Doença do ator de “Grey’s Anatomy” evolui rápido e ele precisou deixar papel em nova série
Em entrevista ao site Parede, Patrick Dempsey falou sobre a luta do colega de elenco de Grey’s Anatomy, Eric Dane. O ator enfrenta Esclerose Lateral Amiotrófica (ELA), uma doença degenerativa. Patrick destacou o carinho pelo ator e o momento complexo que vive após o diagnóstico.
Patrick Dempsey e Eric Dane contracenaram em “Grey’s Anatomy”

Patrick Dempsey revelou que tentou incluir Eric Dane para uma participação especial na série “Memory of a Killer” — produção em que Dempsey atua —, mas o ator não pôde participar.
“Infelizmente, a progressão da doença tornou isso [a participação na série] praticamente impossível. Mas fiquei feliz em ver que ele estava em Toronto trabalhando”, explicou ele.
Dempsey afirmou que mantém contato com o amigo, com quem dividiu cenas em “Grey’s Anatomy” — ele interpretou Derek Sheperd, enquanto Dane fez o papel de Mark Sloan.
“Ele tem sido incrivelmente corajoso diante dessa doença horrível. Ele é um ser humano maravilhoso. Tem um senso de humor incrível e é muito inteligente. Sempre gostei de trabalhar com o Eric e de estar perto dele”, destacou ele.
Eric compartilhou o diagnóstico de ELA em abril de 2025. Desde então, a doença evoluiu e o ator já foi visto de cadeira de rodas.
“É de partir o coração. Realmente é. Para ele e para a família. Você sente por eles ao ver essa doença, é devastador o quão rápido ela ataca o corpo. Mas ele está trazendo muita luz para isso e usando sua plataforma de forma positiva”, completou Dempsey.

O que é a ELA?
A ELA, Esclerose Lateral Amiotrófica, é uma doença neurodegenerativa progressiva e fatal que afeta o sistema nervoso, mais especificamente os neurônios motores.
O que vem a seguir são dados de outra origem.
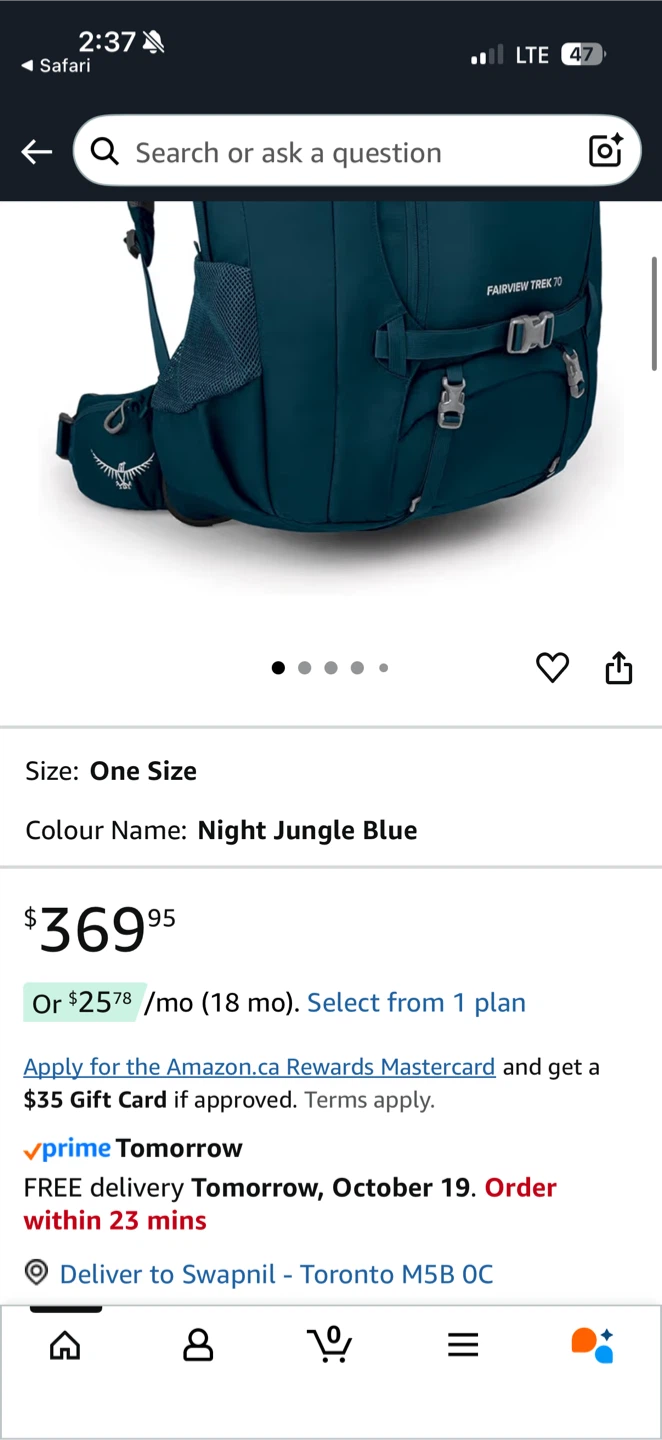Screen dimensions: 662x1440
Task: Return to Safari via status bar
Action: click(x=56, y=66)
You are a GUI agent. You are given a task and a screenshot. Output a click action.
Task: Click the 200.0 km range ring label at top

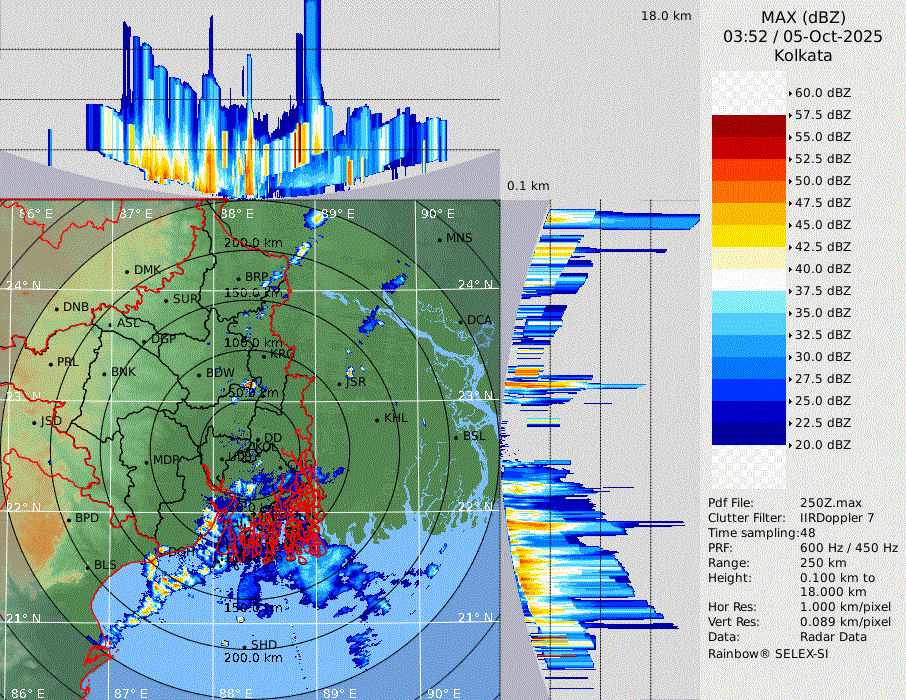pyautogui.click(x=253, y=243)
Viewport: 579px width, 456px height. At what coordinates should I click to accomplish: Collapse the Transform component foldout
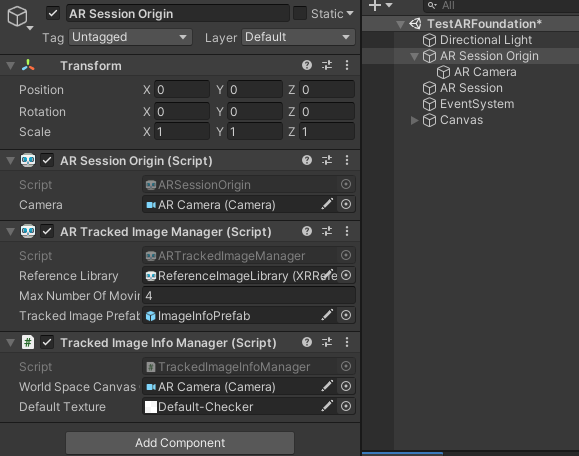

Sem afetar a cognição, ela causa atrofia, fraqueza muscular e paralisia motora irreversível. Com a progressão constante da ELA, o paciente tem em média de 3 a 5 anos de vida após o diagnóstico.
Os primeiros sinais são fraquezas na mão e braços, espasmos musculares e cãibras, que evoluem para dificuldade de falar, engolir e respirar.
Apesar de não ter cura, o tratamento com uma equipe multidisciplinar pode melhorar a qualidade de vida e prolongar a sobrevivência do paciente diagnosticado com ELA.